If the former exists, and the latter holds it under and pursuant to a regular commission purporting to empower him to act, his acts in such office, until his right thereto is judicially determined, the law holds upon principles of policy and justice to be valid so far as they involve the public and third parties, notwithstanding the personal liability of the incumbent for intruding into such office. A leading case upon the subject of officers de facto is that of State v. Carroll, 38 Conn. 449, 9 Am. Rep. 409, in which Butler, C. J., after an exhaustive discussion of the doctrine, and a review of the English and American cases, uses the following language: "A definition sufficiently accurate and comprehensive to cover the whole ground must, I think, be substantially as follows: An officer de facto is one whose acts, though not those of a lawful officer, the law, upon the principles of policy and justice, will hold valid so far as they involve the interests of the public and third persons where the duties of the office were exercised: 1. . . . . 2. . . . . 3. Under color of a known election or appointment, void because the officer was not eligible, . . . such ineligibility . . . . being unknown to the public."
(emphasis added) People v. Hecht (1895), 105 Cal. 621, 629-630.

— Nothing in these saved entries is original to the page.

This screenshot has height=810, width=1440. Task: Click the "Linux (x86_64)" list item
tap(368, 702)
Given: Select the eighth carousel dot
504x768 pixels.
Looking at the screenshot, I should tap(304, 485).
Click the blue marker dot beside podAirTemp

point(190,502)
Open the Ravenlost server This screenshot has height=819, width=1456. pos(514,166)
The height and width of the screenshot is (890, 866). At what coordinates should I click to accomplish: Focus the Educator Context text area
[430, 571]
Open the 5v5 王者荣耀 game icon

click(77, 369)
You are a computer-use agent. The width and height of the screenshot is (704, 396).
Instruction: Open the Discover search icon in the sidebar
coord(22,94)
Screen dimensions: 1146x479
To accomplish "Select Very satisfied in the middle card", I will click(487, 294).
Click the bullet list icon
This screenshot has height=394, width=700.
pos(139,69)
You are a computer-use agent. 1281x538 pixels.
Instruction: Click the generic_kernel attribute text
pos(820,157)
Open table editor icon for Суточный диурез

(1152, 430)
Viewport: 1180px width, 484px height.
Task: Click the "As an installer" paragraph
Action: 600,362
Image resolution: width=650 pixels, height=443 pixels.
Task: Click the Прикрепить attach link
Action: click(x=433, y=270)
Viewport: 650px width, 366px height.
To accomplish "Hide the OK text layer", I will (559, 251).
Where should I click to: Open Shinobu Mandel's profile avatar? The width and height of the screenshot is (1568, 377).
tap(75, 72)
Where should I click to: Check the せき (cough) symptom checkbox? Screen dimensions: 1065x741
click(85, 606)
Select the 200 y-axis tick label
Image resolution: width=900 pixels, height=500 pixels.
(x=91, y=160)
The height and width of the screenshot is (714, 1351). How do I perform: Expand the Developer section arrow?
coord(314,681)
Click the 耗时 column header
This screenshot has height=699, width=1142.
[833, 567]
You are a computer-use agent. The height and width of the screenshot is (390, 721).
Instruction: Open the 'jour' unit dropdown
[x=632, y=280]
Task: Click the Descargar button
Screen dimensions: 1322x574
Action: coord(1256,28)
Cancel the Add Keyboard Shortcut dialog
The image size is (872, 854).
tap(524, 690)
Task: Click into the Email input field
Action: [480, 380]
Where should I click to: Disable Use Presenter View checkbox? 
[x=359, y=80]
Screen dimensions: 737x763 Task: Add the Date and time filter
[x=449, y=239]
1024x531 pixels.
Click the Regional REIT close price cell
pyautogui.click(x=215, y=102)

(b) The lawful acts of an officer de facto, so far as the rights of third persons are concerned, are, if done within the scope and by the apparent authority of office, as valid and binding as if he were the officer legally elected and qualified for the office and in full possession of it. The law provides machinery for trying the title to an office in an action [nt: quo warranto] in which the officer is a party, and the right to the office is the question involved. To allow every person prosecuted for the violation of an ordinance, in the proceedings in which he is prosecuted, to question the legality of the formation of the municipal corporation, or the title to office of its various officers would lead to endless confusion, and embarrass the government of such municipal corporation. The taxpayer could refuse to pay taxes and defend a suit brought for their collection on the ground that the assessor was not the de jure assessor, or that the tax-collector was not the de jure tax-collector. A person charged with resisting an officer could defend upon the ground that the officer had not been legally elected or appointed, and so on through the various departments of the municipal government in its various business transactions with its citizens. It is hardly deemed necessary to cite authorities in support of the principles herein stated, but the following are in point: 1 Dillon on Municipal Corporations, 4th ed., p. 305; Mechem on Public Offices and Officers, sec. 330; McQuillin on Municipal Ordinances, sec. 96; 8 Am. & Eng. Ency. of Law, 2d ed., p. 823, and note; People v. Sassovich, 29 Cal. 485 [nt: 29 Cal. 480, 485 (1866), depub. 1996 as part of People v. Denmon, 46 Cal.App.4th 355-366.]; Hull v. Superior Court, 63 Cal. 176. [nt: 63 Cal. 174, 176 (1883).].
(notes in brackets added) Town of Susanville v. Long (1904), 144 Cal. 362, 365.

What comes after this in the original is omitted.